- **WHAT THE TASK ASKS**
Please set down exactly the lines of the listing below from the line containing "[BTSO'dan 2030 Vizyonu: Bursa" through the line containing "[Süper Lig Fikstür] (156, 2035)", both lines included, leaving out all other lines.

______

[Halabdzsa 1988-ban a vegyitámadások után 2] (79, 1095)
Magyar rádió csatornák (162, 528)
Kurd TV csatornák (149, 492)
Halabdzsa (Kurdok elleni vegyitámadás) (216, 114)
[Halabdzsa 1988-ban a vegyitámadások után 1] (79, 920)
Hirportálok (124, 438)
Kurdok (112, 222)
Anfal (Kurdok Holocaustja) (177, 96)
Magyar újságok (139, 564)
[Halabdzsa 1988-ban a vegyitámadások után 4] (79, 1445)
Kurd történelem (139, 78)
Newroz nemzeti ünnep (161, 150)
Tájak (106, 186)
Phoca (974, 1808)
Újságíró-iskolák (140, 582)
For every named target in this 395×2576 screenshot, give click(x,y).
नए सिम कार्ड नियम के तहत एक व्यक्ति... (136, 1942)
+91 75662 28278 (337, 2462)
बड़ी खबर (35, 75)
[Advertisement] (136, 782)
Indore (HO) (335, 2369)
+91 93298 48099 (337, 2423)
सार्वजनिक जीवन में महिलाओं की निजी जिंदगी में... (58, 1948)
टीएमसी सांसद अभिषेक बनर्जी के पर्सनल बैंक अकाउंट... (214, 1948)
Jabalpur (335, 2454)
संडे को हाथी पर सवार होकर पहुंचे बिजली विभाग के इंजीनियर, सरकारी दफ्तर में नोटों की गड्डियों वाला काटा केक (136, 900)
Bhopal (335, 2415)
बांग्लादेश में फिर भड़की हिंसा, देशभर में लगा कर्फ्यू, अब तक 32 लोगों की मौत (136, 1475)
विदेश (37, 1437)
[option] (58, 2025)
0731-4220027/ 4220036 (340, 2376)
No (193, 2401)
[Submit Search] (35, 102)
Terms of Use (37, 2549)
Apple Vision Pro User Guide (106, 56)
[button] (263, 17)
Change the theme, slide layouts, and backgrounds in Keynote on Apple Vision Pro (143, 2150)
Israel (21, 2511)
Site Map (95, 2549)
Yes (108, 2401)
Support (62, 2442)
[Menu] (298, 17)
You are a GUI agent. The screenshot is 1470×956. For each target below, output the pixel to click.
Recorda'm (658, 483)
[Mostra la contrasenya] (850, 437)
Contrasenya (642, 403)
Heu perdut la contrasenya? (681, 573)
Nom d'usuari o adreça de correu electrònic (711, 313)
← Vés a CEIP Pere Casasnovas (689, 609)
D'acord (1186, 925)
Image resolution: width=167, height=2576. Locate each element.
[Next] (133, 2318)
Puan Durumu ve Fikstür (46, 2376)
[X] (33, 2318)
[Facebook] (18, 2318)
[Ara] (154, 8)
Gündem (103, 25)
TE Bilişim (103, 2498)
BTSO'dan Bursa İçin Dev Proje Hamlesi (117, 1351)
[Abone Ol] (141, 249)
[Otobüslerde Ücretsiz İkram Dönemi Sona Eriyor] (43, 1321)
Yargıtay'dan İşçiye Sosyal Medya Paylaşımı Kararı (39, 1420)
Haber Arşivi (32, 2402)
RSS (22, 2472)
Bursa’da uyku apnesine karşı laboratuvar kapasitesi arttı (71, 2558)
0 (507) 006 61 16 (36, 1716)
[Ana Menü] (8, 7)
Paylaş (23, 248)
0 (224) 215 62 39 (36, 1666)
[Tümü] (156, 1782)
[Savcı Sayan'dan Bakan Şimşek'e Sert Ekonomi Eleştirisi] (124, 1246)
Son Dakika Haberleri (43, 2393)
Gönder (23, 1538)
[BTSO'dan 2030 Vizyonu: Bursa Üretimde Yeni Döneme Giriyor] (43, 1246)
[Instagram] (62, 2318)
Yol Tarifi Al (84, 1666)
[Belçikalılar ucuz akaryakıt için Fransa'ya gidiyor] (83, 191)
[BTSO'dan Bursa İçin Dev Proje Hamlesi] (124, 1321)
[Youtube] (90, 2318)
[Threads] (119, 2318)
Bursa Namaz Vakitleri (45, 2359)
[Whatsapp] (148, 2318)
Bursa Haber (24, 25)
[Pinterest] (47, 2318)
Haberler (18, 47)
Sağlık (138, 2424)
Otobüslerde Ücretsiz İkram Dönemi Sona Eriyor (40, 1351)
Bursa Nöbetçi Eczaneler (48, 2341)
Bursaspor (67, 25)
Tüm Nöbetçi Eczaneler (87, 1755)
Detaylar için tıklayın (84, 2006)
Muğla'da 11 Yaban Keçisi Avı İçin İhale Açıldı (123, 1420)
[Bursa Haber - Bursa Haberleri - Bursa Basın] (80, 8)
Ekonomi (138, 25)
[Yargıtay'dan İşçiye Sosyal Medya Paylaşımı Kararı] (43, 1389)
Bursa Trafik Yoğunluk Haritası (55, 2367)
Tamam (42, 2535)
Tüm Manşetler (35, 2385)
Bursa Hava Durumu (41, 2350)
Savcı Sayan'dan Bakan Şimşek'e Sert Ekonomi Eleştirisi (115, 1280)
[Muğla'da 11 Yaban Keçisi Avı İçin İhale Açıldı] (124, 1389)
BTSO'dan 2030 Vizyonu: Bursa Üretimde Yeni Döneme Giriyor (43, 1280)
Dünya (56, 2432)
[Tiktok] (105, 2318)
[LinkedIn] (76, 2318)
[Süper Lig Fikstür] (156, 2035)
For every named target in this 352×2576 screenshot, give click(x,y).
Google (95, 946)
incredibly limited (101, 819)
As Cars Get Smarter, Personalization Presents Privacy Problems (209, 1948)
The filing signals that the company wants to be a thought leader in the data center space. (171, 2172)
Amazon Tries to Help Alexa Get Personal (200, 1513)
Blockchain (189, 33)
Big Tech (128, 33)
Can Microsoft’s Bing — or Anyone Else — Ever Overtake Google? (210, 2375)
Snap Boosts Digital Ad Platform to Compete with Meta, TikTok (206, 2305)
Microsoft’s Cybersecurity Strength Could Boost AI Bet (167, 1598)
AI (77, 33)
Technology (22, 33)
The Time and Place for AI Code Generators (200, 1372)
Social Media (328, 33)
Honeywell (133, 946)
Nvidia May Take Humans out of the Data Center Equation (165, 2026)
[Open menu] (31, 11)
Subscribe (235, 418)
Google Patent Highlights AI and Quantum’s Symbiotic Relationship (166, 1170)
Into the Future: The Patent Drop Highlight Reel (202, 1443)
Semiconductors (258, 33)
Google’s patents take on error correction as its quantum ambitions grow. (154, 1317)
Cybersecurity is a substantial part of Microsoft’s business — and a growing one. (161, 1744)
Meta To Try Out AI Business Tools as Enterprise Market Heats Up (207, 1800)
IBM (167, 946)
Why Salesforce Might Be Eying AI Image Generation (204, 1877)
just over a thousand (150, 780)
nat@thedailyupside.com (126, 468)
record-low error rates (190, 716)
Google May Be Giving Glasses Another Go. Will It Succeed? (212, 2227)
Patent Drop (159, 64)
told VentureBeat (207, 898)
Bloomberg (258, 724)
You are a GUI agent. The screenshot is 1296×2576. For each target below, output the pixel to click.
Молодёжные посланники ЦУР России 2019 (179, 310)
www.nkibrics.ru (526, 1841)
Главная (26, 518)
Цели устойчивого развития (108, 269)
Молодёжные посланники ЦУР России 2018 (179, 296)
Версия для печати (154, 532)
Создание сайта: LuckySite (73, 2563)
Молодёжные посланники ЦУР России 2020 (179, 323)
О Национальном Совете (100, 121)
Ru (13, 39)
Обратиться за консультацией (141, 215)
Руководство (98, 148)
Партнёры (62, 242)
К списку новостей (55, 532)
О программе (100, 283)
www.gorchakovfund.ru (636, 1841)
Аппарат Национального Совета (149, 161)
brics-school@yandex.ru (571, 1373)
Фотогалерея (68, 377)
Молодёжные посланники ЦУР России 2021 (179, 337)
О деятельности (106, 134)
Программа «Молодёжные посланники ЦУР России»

______

- **EXPECTED ANSWER**
[BTSO'dan 2030 Vizyonu: Bursa Üretimde Yeni Döneme Giriyor] (43, 1246)
[Instagram] (62, 2318)
Yol Tarifi Al (84, 1666)
[Belçikalılar ucuz akaryakıt için Fransa'ya gidiyor] (83, 191)
[BTSO'dan Bursa İçin Dev Proje Hamlesi] (124, 1321)
[Youtube] (90, 2318)
[Threads] (119, 2318)
Bursa Namaz Vakitleri (45, 2359)
[Whatsapp] (148, 2318)
Bursa Haber (24, 25)
[Pinterest] (47, 2318)
Haberler (18, 47)
Sağlık (138, 2424)
Otobüslerde Ücretsiz İkram Dönemi Sona Eriyor (40, 1351)
Bursa Nöbetçi Eczaneler (48, 2341)
Bursaspor (67, 25)
Tüm Nöbetçi Eczaneler (87, 1755)
Detaylar için tıklayın (84, 2006)
Muğla'da 11 Yaban Keçisi Avı İçin İhale Açıldı (123, 1420)
[Bursa Haber - Bursa Haberleri - Bursa Basın] (80, 8)
Ekonomi (138, 25)
[Yargıtay'dan İşçiye Sosyal Medya Paylaşımı Kararı] (43, 1389)
Bursa Trafik Yoğunluk Haritası (55, 2367)
Tamam (42, 2535)
Tüm Manşetler (35, 2385)
Bursa Hava Durumu (41, 2350)
Savcı Sayan'dan Bakan Şimşek'e Sert Ekonomi Eleştirisi (115, 1280)
[Muğla'da 11 Yaban Keçisi Avı İçin İhale Açıldı] (124, 1389)
BTSO'dan 2030 Vizyonu: Bursa Üretimde Yeni Döneme Giriyor (43, 1280)
Dünya (56, 2432)
[Tiktok] (105, 2318)
[LinkedIn] (76, 2318)
[Süper Lig Fikstür] (156, 2035)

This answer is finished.